Stored dataset items:

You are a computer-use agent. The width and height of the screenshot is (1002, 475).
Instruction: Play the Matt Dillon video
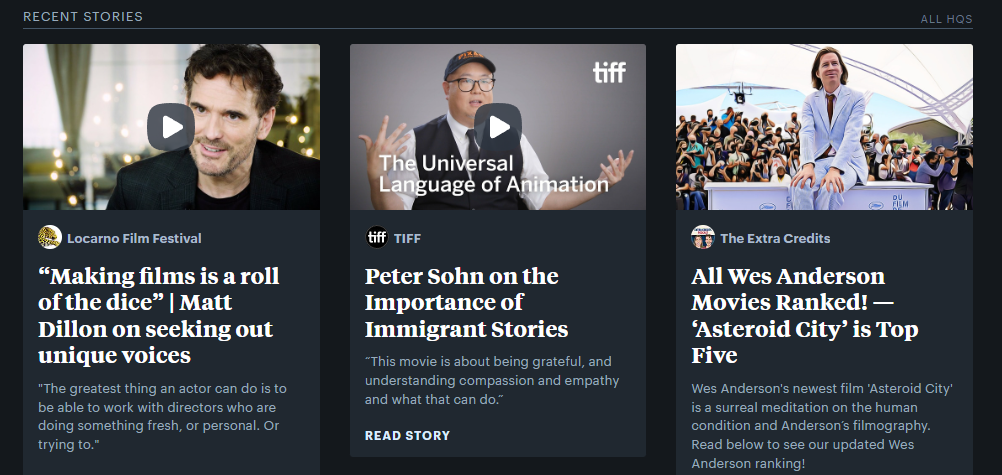tap(171, 127)
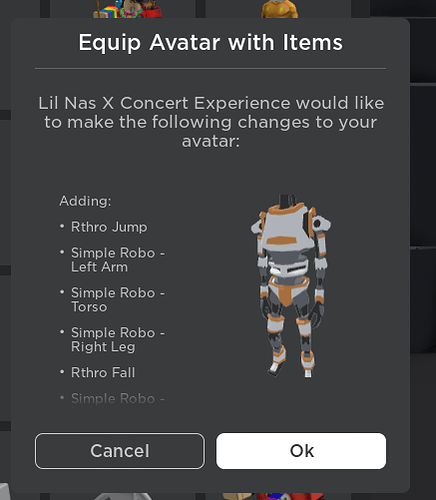This screenshot has width=436, height=500.
Task: Click the robot preview's orange pelvis piece
Action: click(286, 292)
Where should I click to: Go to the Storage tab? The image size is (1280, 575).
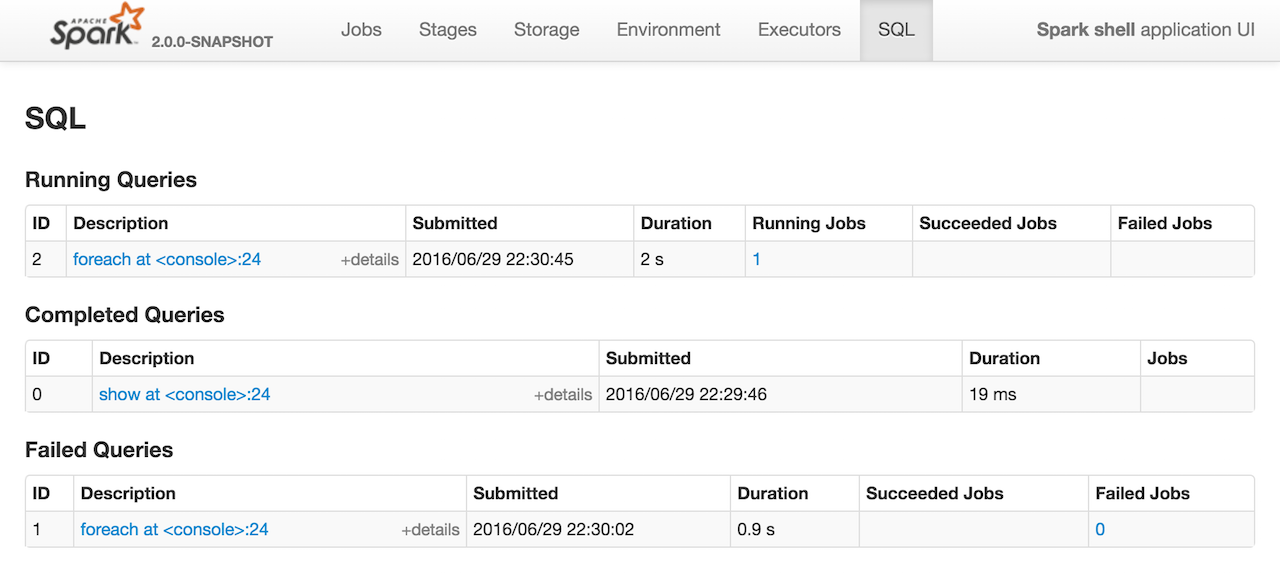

TASK INSTRUCTIONS: Once the pictures are removed, repeat all of the data above exactly.

WORKED SOLUTION:
You are a computer-use agent. The width and height of the screenshot is (1002, 475).
Instruction: Play the Matt Dillon video
tap(171, 127)
This screenshot has width=436, height=500.
Task: Click the robot preview's orange pelvis piece
Action: click(286, 292)
Where should I click to: Go to the Storage tab? The image size is (1280, 575).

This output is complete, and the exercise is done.